Aaron Boone, Yankees manager
Avoiding an injury to their star player was one of the few positives for the Yankees in another lackluster and exhausting loss against their city rivals. With this loss, the Yankees, who led the American League East Division at the beginning of June, are tied with the Tampa Bay Rays for second place, three games behind the Toronto Blue Jays, heading into the end of Sunday’s Subway Series. This freefall has been driven by a disorganized defense and a decimated pitching staff that has encountered an obstacle.

It’s been a terrible week.

Aaron Boone
For the second day in a row, the Mets took advantage of errors and hit timely home runs. After hitting three home runs in the first game of the series on Friday, the Mets added three more on Saturday: a grand slam in the first inning by Brandon Nimmo to take a 4-0 lead and two home runs by Pete Alonso to extend the lead. Nimmo’s home run, his second grand slam in four days, came after Yankees left fielder Jasson Domínguez misplayed a ball hit by the Mets’ first batter in the first inning. On Friday, he misread Nimmo’s line drive and watched it sail over his head for a double. On Saturday, he reacted slowly to Starling Marte’s fly ball and braked without catching or stopping it, allowing Marte to advance to second base with a double.
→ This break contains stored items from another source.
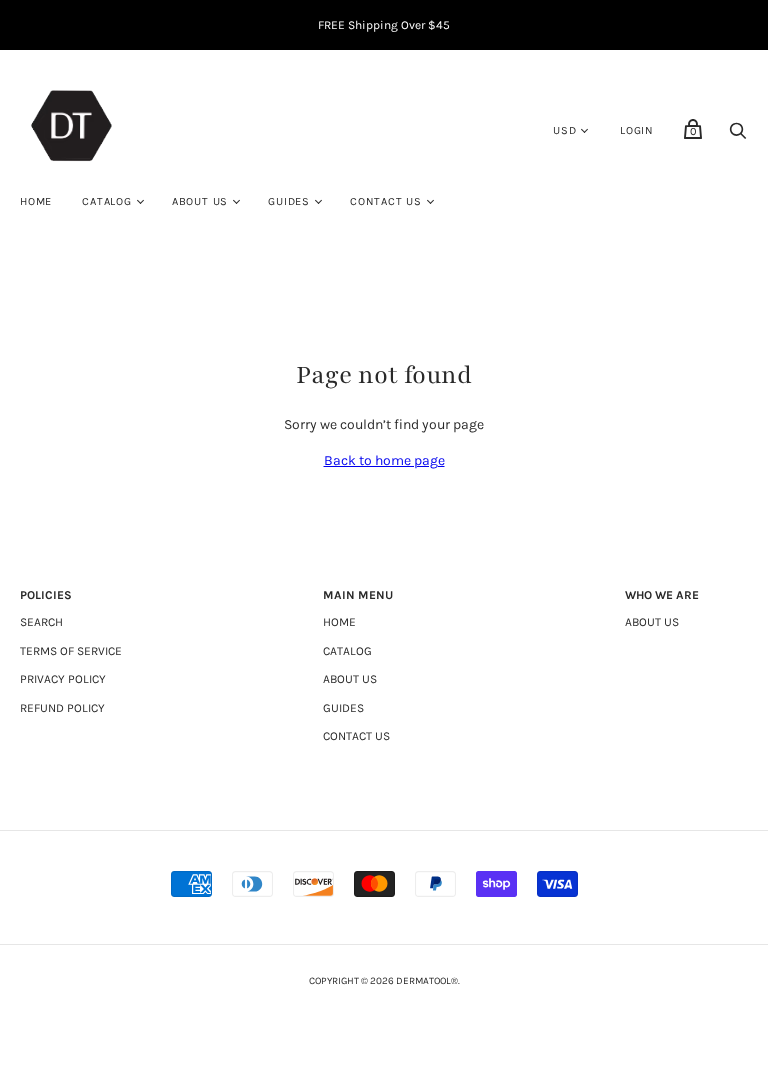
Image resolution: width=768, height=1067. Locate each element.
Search (41, 622)
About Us (200, 201)
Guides (289, 201)
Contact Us (386, 201)
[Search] (738, 136)
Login (637, 130)
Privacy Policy (63, 679)
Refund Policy (62, 708)
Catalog (107, 201)
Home (36, 201)
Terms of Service (71, 651)
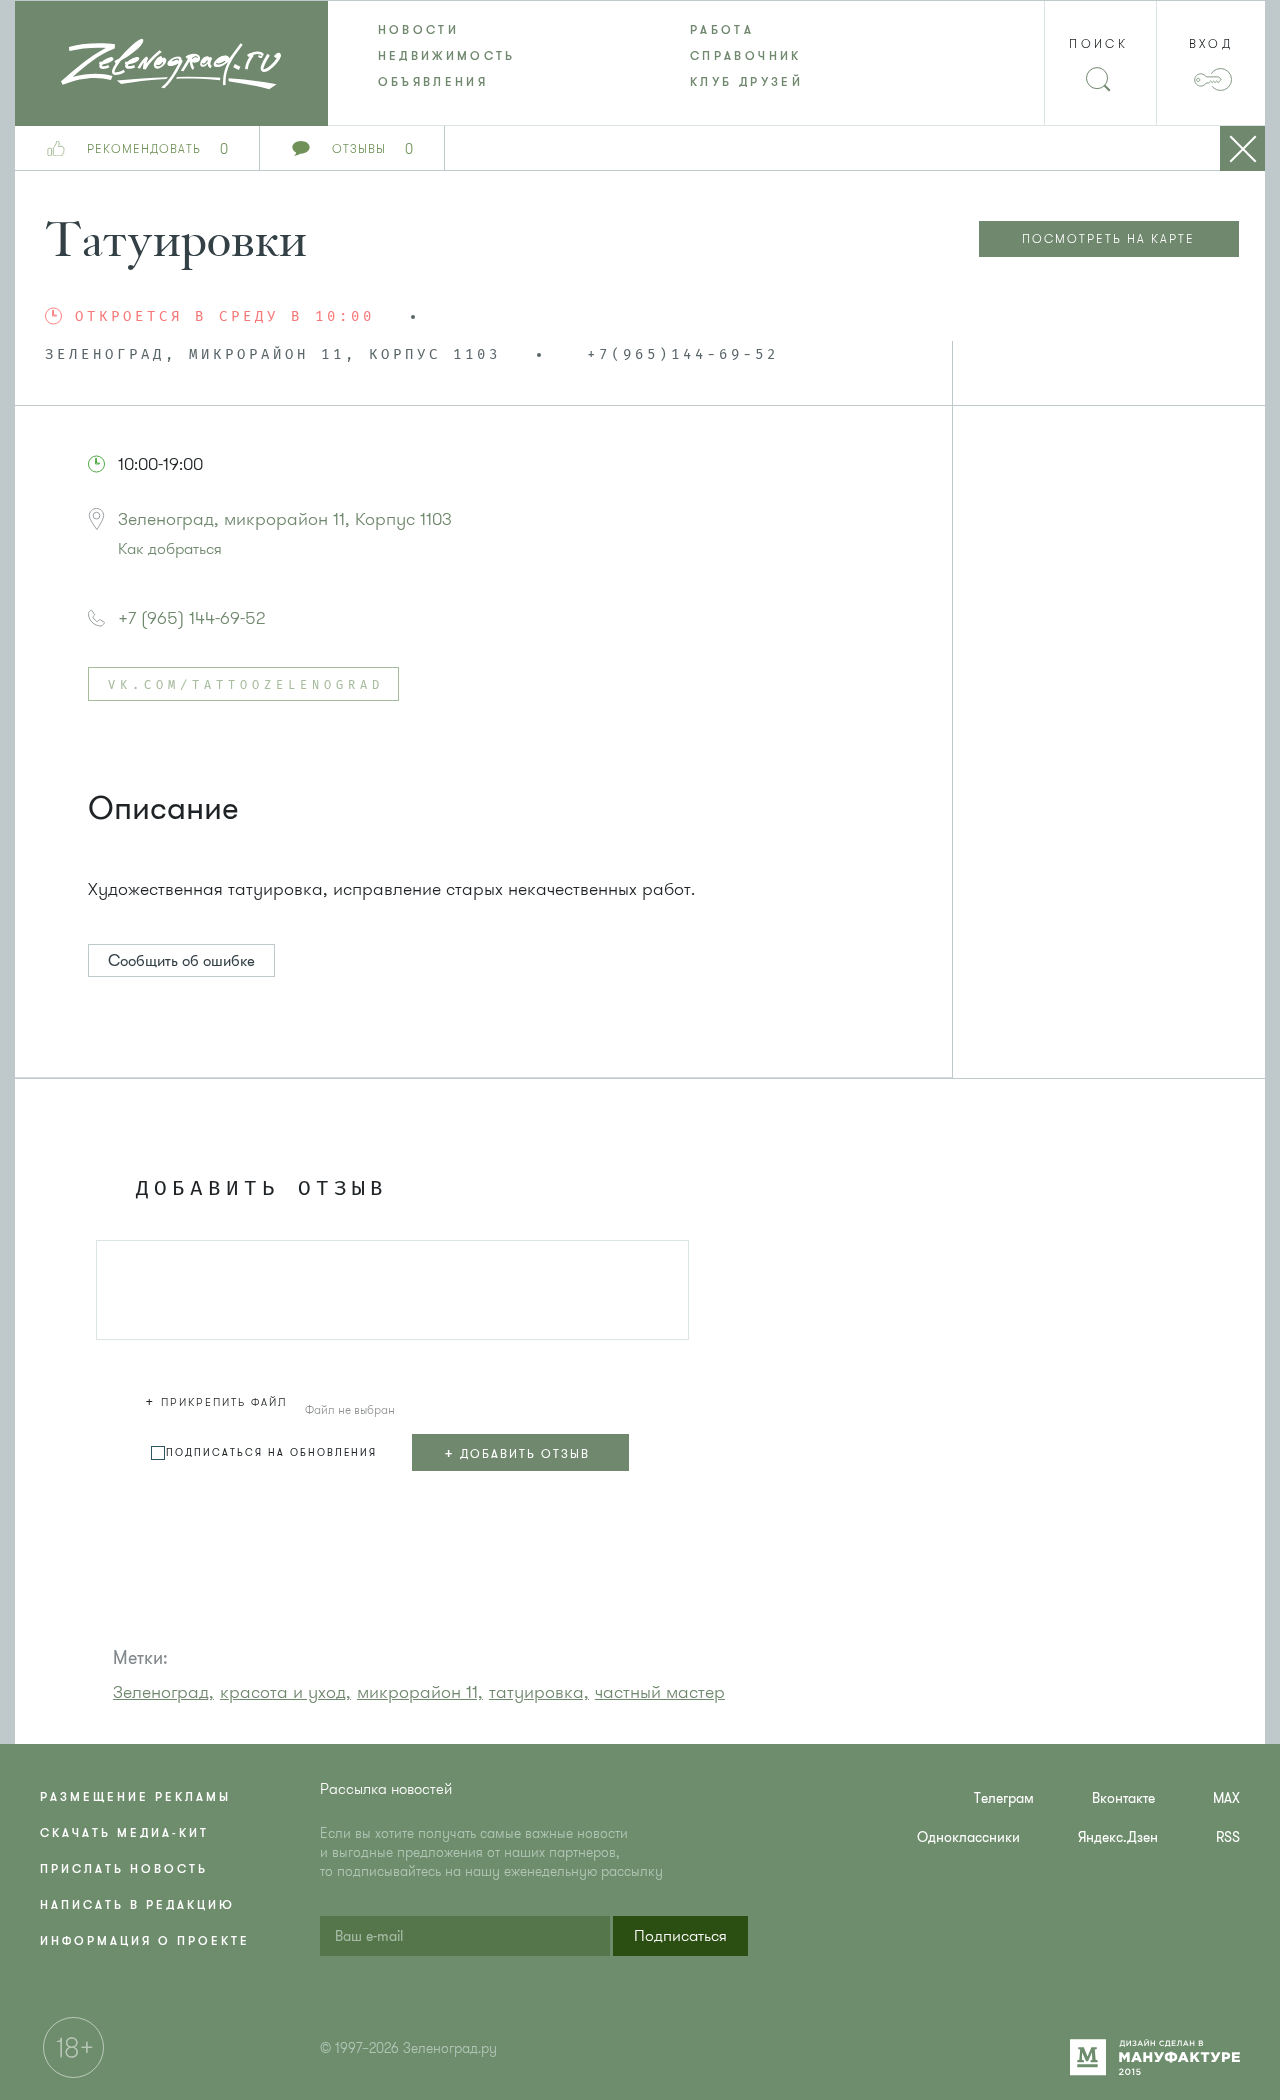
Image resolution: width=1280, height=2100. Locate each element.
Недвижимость (447, 56)
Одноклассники (968, 1837)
Yankees opener Carlos Rodón then issued two walks to load the bases for Nimmo, who sent a slider over the wall.

That slider probably needs to be down. Many failures today and they were punished.

Carlos Rodón

Jazz Chisholm Jr.’s throwing issues at third base, a position the Yankees asked him to play to accommodate DJ LeMahieu at second base, continued in the second inning when he fielded a ground ball from Tyrone Taylor and threw the ball over the head of first baseman Cody Bellinger. Taylor received second base and scored moments later on Marte’s RBI single.

The Yankees committed their second error in the Mets’ four-run seventh inning when center fielder Trent Grisham ran in on Francisco Lindor’s single and the ball bounced off the heel of his glove. The error allowed a run to score from second base without a pitch, extending the Mets’ lead to three runs after the Yankees had cut their deficit, and allowed Lindor to advance to second base. Lindor later scored on Alonso’s second home run, a three-run shot off of left-hander Jayvien Dandridge in the pitcher’s major league debut.

We just have to play better. That’s what it’s about. It’s the fundamentals. Making a routine play, routine. It’s the little things. That’s what it’s about. But all good teams go through some bumps in the road.

Aaron Judge
This six-game losing streak has been very different from the Yankees’ first one. That difficult period, which consisted of losses to the Boston Red Sox and Los Angeles Angels, was driven by offensive problems. The Yankees scored six runs in the six games and only allowed 16. This time, run prevention is the problem; the Yankees have scored 34 runs and conceded 54 in four games against the Blue Jays in Toronto and two in Queens.

The offense is starting to hit, to put some runs on the scoreboard. The pitching, which has sustained us a lot this season, has really struggled this week. We haven’t caught the ball as well as I think we should.

Aaron Boone
So, look, when you live it and you’re going through it, it sucks, it hurts. But you have to be able to handle it. You have to be able to deal with it. You have to be able to weather the storm and get out of this and grow.